Your answer should hold all lines of the entries that include the word "star".

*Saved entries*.
= = =
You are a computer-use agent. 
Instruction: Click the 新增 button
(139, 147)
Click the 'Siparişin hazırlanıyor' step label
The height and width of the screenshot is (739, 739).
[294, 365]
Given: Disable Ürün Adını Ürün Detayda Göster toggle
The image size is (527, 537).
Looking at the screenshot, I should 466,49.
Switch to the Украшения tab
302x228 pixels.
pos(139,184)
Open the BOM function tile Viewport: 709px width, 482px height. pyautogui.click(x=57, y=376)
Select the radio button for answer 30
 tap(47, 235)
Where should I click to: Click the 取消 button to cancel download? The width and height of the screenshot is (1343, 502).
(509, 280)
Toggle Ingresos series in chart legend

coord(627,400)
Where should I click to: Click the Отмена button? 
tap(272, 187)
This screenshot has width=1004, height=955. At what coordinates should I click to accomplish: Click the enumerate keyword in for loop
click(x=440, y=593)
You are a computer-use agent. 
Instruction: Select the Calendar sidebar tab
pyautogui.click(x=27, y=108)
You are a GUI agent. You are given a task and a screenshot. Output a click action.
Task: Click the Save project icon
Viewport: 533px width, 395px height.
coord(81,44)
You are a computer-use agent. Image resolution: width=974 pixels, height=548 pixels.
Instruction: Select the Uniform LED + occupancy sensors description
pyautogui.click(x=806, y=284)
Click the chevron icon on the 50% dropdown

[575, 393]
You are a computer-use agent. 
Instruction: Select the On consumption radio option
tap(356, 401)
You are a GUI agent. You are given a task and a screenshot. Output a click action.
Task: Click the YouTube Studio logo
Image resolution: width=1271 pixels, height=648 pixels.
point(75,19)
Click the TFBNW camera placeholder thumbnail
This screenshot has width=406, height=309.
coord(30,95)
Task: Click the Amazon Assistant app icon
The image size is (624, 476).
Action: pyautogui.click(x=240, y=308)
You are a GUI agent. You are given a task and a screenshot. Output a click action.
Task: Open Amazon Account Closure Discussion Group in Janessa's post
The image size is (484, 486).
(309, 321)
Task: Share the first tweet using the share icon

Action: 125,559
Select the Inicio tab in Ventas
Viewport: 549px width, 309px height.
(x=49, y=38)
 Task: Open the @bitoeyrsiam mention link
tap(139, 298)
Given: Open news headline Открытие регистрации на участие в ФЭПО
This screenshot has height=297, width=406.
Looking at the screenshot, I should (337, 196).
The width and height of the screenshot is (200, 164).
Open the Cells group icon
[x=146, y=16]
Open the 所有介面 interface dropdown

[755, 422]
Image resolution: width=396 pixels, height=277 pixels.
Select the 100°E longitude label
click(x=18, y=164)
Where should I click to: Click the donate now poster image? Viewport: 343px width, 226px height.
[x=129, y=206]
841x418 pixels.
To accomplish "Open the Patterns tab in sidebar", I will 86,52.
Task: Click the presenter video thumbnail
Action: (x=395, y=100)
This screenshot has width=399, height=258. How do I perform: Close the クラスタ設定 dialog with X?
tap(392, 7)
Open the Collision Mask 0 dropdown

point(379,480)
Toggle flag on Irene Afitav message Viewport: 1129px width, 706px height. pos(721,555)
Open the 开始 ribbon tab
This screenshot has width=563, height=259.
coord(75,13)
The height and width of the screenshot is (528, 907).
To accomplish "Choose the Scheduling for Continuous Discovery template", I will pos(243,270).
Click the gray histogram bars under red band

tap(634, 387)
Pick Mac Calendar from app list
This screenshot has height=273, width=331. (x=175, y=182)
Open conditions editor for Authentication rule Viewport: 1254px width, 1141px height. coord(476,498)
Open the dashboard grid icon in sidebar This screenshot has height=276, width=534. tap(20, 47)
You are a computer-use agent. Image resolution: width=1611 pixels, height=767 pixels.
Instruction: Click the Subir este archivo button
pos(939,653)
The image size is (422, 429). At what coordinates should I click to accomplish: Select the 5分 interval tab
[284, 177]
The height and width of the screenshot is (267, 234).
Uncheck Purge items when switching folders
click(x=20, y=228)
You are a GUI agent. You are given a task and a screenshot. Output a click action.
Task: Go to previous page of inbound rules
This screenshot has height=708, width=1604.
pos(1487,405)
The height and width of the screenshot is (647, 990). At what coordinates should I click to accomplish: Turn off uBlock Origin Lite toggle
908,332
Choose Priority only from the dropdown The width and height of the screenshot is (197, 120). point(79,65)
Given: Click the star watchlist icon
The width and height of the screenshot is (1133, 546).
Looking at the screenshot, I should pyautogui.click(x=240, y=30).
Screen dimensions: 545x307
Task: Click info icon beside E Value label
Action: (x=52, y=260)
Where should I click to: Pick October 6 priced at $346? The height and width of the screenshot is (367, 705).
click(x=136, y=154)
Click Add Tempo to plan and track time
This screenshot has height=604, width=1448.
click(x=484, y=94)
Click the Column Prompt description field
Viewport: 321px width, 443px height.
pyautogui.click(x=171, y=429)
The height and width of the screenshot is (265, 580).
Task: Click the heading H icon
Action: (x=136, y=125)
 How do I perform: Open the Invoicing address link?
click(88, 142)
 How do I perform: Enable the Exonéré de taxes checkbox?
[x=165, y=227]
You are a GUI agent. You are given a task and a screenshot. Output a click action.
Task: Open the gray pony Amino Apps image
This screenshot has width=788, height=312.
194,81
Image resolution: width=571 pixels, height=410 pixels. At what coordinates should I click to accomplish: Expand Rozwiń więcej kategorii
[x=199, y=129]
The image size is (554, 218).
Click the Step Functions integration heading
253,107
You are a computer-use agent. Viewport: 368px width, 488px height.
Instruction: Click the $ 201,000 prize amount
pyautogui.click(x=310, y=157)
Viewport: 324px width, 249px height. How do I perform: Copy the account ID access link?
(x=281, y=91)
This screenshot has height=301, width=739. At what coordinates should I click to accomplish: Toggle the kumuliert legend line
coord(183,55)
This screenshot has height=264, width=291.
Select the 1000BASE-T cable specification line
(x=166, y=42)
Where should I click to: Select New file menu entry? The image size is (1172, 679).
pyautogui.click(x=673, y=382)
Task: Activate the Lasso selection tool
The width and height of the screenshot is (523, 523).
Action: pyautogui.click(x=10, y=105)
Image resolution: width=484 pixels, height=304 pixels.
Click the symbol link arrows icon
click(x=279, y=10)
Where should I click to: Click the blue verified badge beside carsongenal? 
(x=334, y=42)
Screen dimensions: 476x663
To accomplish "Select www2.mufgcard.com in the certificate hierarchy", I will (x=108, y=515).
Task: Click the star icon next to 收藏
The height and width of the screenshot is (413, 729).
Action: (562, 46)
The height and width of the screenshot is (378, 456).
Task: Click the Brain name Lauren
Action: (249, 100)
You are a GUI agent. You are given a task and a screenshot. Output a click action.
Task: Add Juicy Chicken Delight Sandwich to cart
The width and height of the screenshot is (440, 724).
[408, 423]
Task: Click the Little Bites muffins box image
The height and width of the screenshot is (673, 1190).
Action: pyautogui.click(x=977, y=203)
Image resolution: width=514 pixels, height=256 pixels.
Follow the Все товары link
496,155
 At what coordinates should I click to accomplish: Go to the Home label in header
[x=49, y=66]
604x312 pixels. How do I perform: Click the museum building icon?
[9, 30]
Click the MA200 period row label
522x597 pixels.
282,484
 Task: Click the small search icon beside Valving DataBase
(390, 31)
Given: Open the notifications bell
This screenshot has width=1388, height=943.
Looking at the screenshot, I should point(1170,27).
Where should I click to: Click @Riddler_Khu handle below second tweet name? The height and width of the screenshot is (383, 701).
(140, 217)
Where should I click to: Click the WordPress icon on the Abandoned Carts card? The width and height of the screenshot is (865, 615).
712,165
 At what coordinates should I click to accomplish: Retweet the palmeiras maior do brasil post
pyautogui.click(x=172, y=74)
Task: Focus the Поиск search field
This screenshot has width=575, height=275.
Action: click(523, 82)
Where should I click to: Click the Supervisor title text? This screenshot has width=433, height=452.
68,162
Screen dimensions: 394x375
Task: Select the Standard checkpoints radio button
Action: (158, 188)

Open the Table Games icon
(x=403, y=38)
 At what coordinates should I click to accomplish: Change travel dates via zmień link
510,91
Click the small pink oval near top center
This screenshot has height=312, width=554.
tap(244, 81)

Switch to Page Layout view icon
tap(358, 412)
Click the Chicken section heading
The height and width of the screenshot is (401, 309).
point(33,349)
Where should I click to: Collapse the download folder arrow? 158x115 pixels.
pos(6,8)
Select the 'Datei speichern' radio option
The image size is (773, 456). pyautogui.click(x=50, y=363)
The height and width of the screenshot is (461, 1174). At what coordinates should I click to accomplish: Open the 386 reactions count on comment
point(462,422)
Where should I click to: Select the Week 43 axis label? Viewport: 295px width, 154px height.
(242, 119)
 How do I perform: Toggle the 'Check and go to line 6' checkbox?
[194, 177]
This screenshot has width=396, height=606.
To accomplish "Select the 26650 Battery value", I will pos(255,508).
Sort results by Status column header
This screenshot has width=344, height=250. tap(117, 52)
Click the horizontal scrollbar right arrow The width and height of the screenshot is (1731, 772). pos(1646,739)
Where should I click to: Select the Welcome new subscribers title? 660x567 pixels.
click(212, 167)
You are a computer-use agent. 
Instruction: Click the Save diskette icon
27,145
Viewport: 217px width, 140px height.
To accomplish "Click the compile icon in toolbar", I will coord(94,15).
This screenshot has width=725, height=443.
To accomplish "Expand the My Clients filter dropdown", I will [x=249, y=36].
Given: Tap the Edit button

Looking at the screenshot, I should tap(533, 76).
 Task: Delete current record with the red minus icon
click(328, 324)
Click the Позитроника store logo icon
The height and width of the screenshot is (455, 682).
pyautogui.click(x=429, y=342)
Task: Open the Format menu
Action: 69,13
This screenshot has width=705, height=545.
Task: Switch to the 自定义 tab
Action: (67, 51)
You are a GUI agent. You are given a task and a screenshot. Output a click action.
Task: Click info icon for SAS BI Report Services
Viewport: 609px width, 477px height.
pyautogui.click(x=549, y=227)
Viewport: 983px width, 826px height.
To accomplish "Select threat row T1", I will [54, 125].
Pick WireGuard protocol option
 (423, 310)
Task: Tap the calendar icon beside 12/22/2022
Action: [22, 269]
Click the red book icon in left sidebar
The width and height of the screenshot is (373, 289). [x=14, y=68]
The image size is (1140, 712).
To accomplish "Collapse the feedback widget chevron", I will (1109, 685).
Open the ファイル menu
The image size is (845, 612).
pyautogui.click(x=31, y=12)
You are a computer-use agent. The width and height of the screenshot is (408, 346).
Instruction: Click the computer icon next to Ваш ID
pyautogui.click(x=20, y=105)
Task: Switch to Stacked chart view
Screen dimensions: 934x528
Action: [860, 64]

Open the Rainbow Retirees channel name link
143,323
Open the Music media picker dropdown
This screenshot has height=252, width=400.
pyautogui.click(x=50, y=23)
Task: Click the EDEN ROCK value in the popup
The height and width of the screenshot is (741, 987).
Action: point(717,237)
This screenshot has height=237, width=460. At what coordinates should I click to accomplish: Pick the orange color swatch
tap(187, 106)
= = =
*Answer to this problem*.
Given: Click the star watchlist icon
Task: Click the star icon next to 收藏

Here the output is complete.